The diameter of the imprint may be measured with a transparent scale supplied with the applanometer or by using a 8 X measuring magnifier with the scale divisions of 0.1 mm. The measuring scale contains two pairs of covergent guide lines and four columns of numbers. The col­umn of number at the left of the scale gives the values for the intra­ocular pressure in mmHg. when the 5 gm. weight is used; the next two columns of numbers give the values when the 7.5 Gm. and 10 Gm. tono­meters are used. The column of number at the right of the scale gives the diameter of the imprint in mm. This is useful for recording the tension by the size of the diameter of the imprint rather than by the con­ventional method in mmHg. If a measuring magnifier is used instead of the transparent scale, the corresponding intra-ocular pressure in mmHg, is obtained by referring to a conversion table. The transparent measuring scale used for measuring the diameter of the imprint introduces an element of inaccuracy and is not recommended if maximum degree of precision is to be achieved. The sources of error derive partly from parallex produced by the overlying protective plastic film, partly from the fact that the naked eye does not discern the innermost edge of the imprint. The use of the measuring scale with the naked eye generally leads to an overestimation of the dia­meter and consequently, to an under­estimation of the intra-ocular pres­sure. It is important to bring the imprint into direct contact with the scale so as to avoid parallex. The imprint on the end plate should be measured promptly. It can however, be transferred to a fine grain absorbent paper supplied with the ins­trument. The edges of the imprint are generally sharper and more dis­tinct on the end plate than they are on the transfer paper. The advan­tage of the transfer paper, however, is the fact that it enables to keep a permanent record of the measure­ment. If the ocular tension is ex­pected to be within normal limits the 5 gm. tonometer should be used. If the resulting imprint has a dia­meter smaller than 4 mm., the mea­surement should be repeated with the 7.5 gm. tonometer. In cases of high myopia, congenital glaucoma, or any other condition in which the possibility of abnormal ocular rigi­dity exists then, the 10 gm. tonometer should be used in conjunction with the 5 gm. tonometer. If the differ­ence between the two measurements is greater than 3 mmHg., the eye does not have average ocular rigi­dity.

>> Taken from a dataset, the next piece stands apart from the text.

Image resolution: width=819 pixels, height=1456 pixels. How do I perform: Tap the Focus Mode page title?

Ocular Rigidity - With the ap­planometer it is possible to estimate ocular rigidity by means of paired readings. This is a valuable diag­nostic aid in cases of borderline ten­sion. If the tension as measured with the 7.5 gm. or the 10 gm. to­nometer is the same as that obtain­ed with the 5 gm, tonometer, the eye is said to have a "normal ocular rigi­dity". If the tension readings are higher with the heavier weights, the ocular rigidity is high. If the ten­sion readings are lower with the heavier weight, the ocular rigidity is low. If the ocular rigidity is abnor­mal in either direction, the readings obtained with the 5 gm. tonometer give the closest approximation to the true intra-ocular pressure. There is no tonometer which mea­sures the true P o state of the eye.

However, we may assume that the measurements obtained with the Goldman Tonometer come close to the value of P,. The Applanometer at best expresses values similar to those obtained with the Goldman Tonometer.


  Study Report Top


The series under the present study consist of 152 normal and glacoma­tous eyes examined with the new ap­planometer and Schiotz tonometer. Selection of a particular weight of the tonometer was based, as in the case of Schiotz tonometer, on the tension of the eye ball. 5 gm. weight is used for pressures upto 35 mmHg, 7.5 gm. weight for pressure ranging between 35 - 49 mmHg and 10 gm. weight for pressures above 49 mmHg.

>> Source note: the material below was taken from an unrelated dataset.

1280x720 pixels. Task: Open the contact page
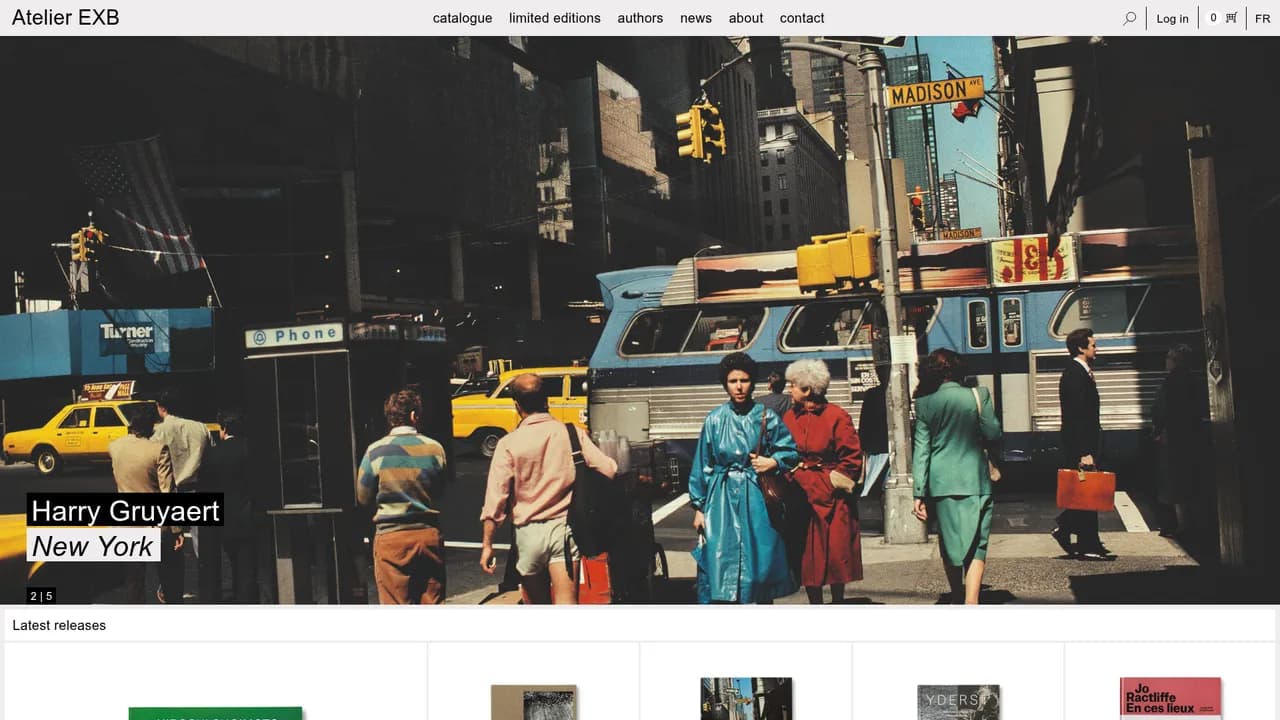click(802, 18)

Each case was first examined with the Applanometer and then with the Schiotz tonometer. Generally cor­responding weights were used in the two instruments. Normal cases were selected from the refraction depart­ment who showed no evidence of any eye disease on examination ' or inter­rogation. Glaucoma cases were chosen from those attending the `glaucoma clinic' at the Haji Bachoo­alli Eye Hospital, Bombay, and in­cluded treated as well as untreated cases.

The report is as follows:[Table - 1]

Average normal intra-ocular pres­sure in this series according to Ap­planometer was found to be 15.1 mmHg. The range of intra-ocular pressure varied from 10 to 18 mmHg.

The average normal intra-ocular pressure for the same subjects exam­ined with the Schiotz Tonometer was found to be 16.7 mmHg and the range varied from 10 to 21 mmHg.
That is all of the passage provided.